DIRECTION:
Count how many lines of the records below contain the string "screenshot", with case counting, and reply with that number alone.

LISTING:

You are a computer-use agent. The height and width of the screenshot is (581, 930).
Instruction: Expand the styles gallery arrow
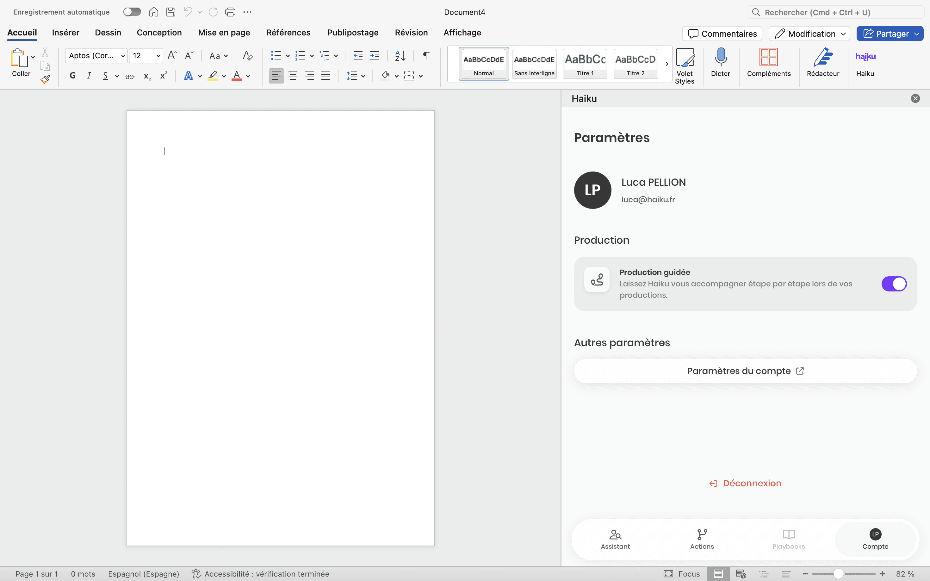click(x=667, y=64)
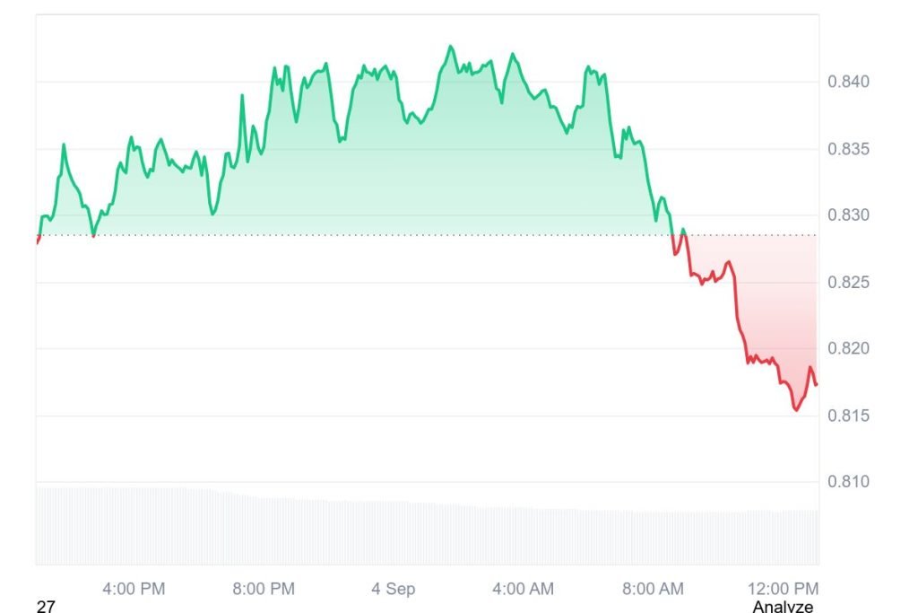Click the 12:00 PM time axis label
This screenshot has width=918, height=613.
coord(782,589)
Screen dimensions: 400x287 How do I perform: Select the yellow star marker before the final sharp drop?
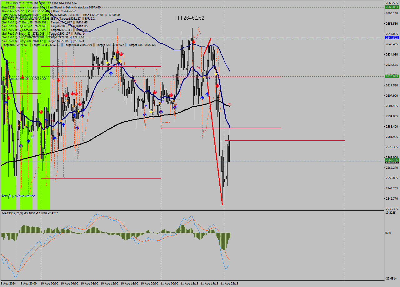216,74
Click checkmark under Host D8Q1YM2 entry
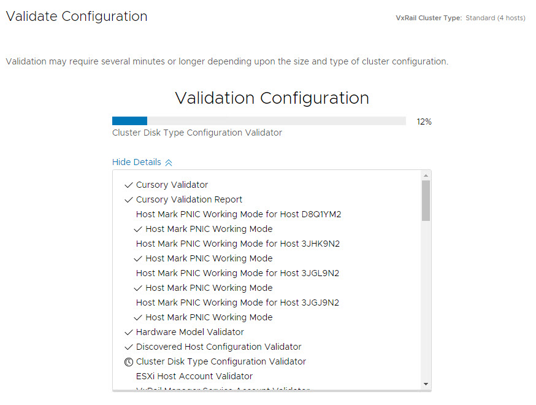 click(x=139, y=229)
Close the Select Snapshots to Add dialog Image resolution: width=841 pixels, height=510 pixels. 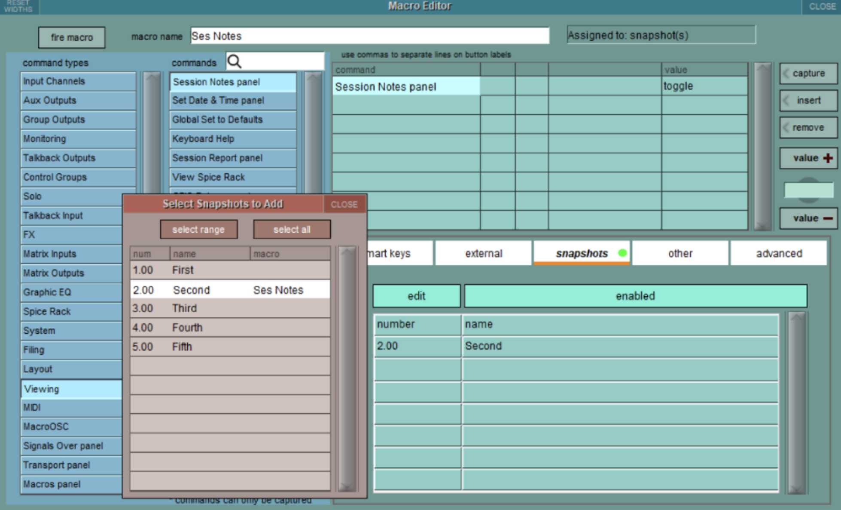344,204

OUTPUT BELOW:
2